Migraines and the Birth Control Pill
Eighteen percent of American women currently suffer from migraine headaches which began around puberty and tend to gradually diminish with the onset of menopause. Women who have kept close watch on their migraines, especially those who keep a journal, note that their headaches generally worsen just before they start their period or during their period-both times when estrogen levels are known to decline. Many women who have migraines believe they are only having tension headaches, and doctors will oftentimes call this type of migraine a menstrual migraine due to the correlation.
What is a Migraine?
Any headache which lasts anywhere from four hours to three days when left untreated, brings pain on one side of the head which may be accompanied with nausea or vomiting, and brings worsening pain with physical activity, noise, or light, is considered to be a migraine headache. Tension headaches typically affect both sides of the head, and have none of the other symptoms of a migraine. Approximately ten to thirty-two percent of all migraines also occur with an accompanying aura. An aura happens when you have blurry vision, or vision marked by flickering spots, lines or lights. You may have an unpleasant numbness in your body, and in rare cases, difficulty talking. Auras typically begin up to an hour prior to the actual migraine pain.
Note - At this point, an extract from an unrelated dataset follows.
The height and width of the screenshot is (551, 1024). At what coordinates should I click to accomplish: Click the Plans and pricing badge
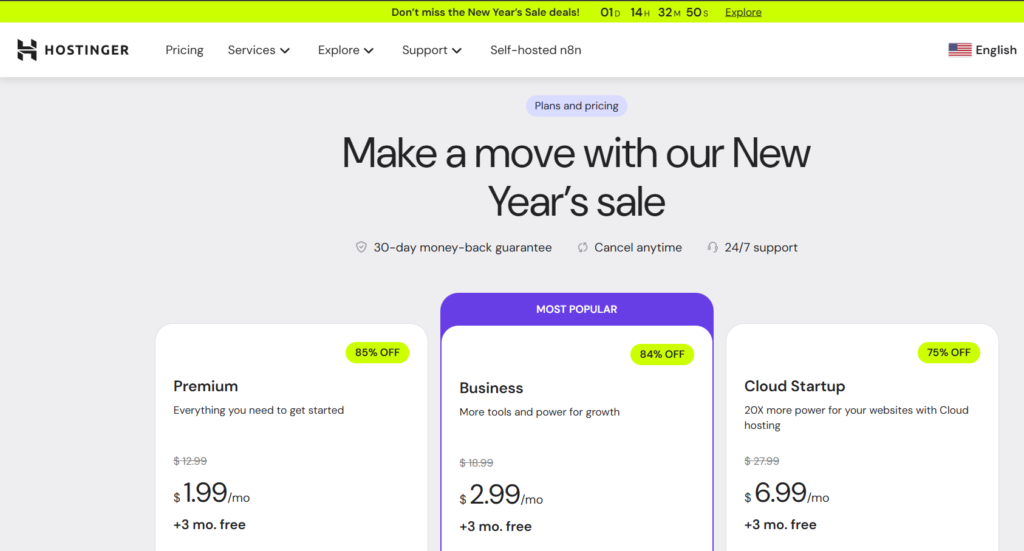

History of Migraines and Risk
Many women who have never had migraine headaches, even in conjunction with their monthly periods will begin having migraines once they start taking the pill for their birth control needs. Women who had a prior history of migraines before beginning the pill, should be aware of the correlation between the estrogen component of the birth control pill and patch and the resulting increases risk of blood clots. Women who have migraines or a family history of migraines are at an increases risk of having a stroke when taking the pill. Evidence and studies suggest that women who fall in the 20-45 year age category, with a prior history of migraines have a stroke risk which is roughly four times that of a woman with no prior history of migraines. Factor in a birth control pill which contains estrogen, and the risk increases to seven times that of other women. Alarmingly, for the woman who has migraines, uses and estrogen-containing birth control pill and smokes, the risk for a stroke is 34 times that of other women who have none of those risk factors.
If your birth control pill or patch appears to be causing headaches and you have never had migraines before, your doctor may prescribe a pill pack which has fewer of the placebo days, or eliminate those days completely which will eliminate the estrogen decline during the menstrual period. Other options could be a progestin-only birth control pill or a skin patch which contains estrogen to wear during the placebo week of the birth control pill. If you do have a history of migraines, however, it is probably safer to find an alternative form of birth control.